It has been pointed out that a simpler alternate to the CCMM would be to include precomposed characters for all modified letters. I believe that three factors make this proposal unsatisfactory. 1) the repertoire of modified letters above, while considerable, may not represent all possible forms used by Chinook Pipa writers. It is conceivable, at the very least, that undocumented texts in "minority" languages could use the modifier mark on most of the line consonants in the inventory for the representation of glottalized forms, as with K, or even double marked arc consonants. The burden of adding any new character to the block would present considerable constraint on the ability of scholars to exchange and document this novel script usage. 2) The number of possible letterforms significantly increases the estimated demand on allocation room in the future, and would increase the probability of the current allocation needing expansion. 3) The current repertoire conforms with an analysis of the modified letters as behaviourally unified with their constituent base characters, the CCMM as fundamentally diacritic in nature, and respects UTC practice of not encoding decomposable characters except for compatibility with pre-existing standards.

Given that the best typefaces designed for Chinook Pipa will probably contain precomposed glyphs for most CCMM combinations, novel uses will have unknown representations. However, I believe that fallback rendering would probably better serve the needs of the mostly scholarly community that will make use of this script, and will be unknown to the members of the general public, who will more than likely represent either English or colloquial Chinook Jargon with this script, both languages being completely represented by the glyphs included above.

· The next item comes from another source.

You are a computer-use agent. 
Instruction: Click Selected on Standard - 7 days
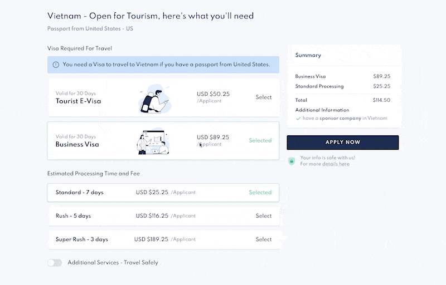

H-digraphs and combining behaviours of the letter H

The letter H ( U+x15) is normally found in isolation in Chinook Pipa texts, that is, it is rendered syllabically spaced from any other characters, without cursive connection. This occurs almost absolutely when preceded by a vowel or non-line consonant. However, when preceded by a line consonant - and in one known case, preceding - the letter H can also form a digraph to create an H-flavored variant of the consonant (denoted Ch or hC). These digraphs include Th, Dh, Kh, Lh, hL, and Rhh. These digraphs connect to surrounding letters as if the H were not present. The Zero Width Non-Joiner (ZWNJ, U+200C) will override Ch digraph creation as C + ZWNJ + h, or override combining behaviour with C + h + ZWNJ. The Zero Width Joiner (ZWJ, 200D), by extension encodes for the rare hL digraph (or others) with h + ZWJ + C. In the event of a sequence of Ch + C needing rendering as cursively conjoined, the sequence C + ZWJ + h + C should be used, to disambiguate from the C + hC sequence C + h + ZWJ + C.

Figure 1-4.H digraphs and ZWNJ
(1) T + H → Th
+
(2) D + H + I → DhI
+ +
(3) K + H → Kh
+
(4) L + H → Lh
+
(5) H + ZWJ + L → hL
+ ZWJ +
(6) R + H + H → Rhh
+ +
(7) L + ZWNJ + H → L.H
+ ZWNJ +
(8) P + ZWJ + H → Ph*
+
(9) I + H + T → I.H.T
+ +

It has been noted that a simpler alternate to H-combining behaviour would be to include precomposed characters for all H-digraphs. I believe that three factors make this an unworkable concept. 1) the repertoire of H-digraphs above, while considerable, may not represent all forms in the corpus of Chinook Pipa texts. It is conceivable that undocumented texts could have several currently unknown H-digraph glyphs. The burden of adding newly discovered characters to the block would present constraints on the ability of scholars to document script usage in the minority languages these digraphs could be found in. 2) The number of possible letterforms increases the estimated demand on allocation room in the future, adding significant ambiguity to the space allocated for future additions to the script. 3) The current repertoire respects both a script analysis of H-digraphs as segmental, and with the Unicode Design Principle of encoding plain text.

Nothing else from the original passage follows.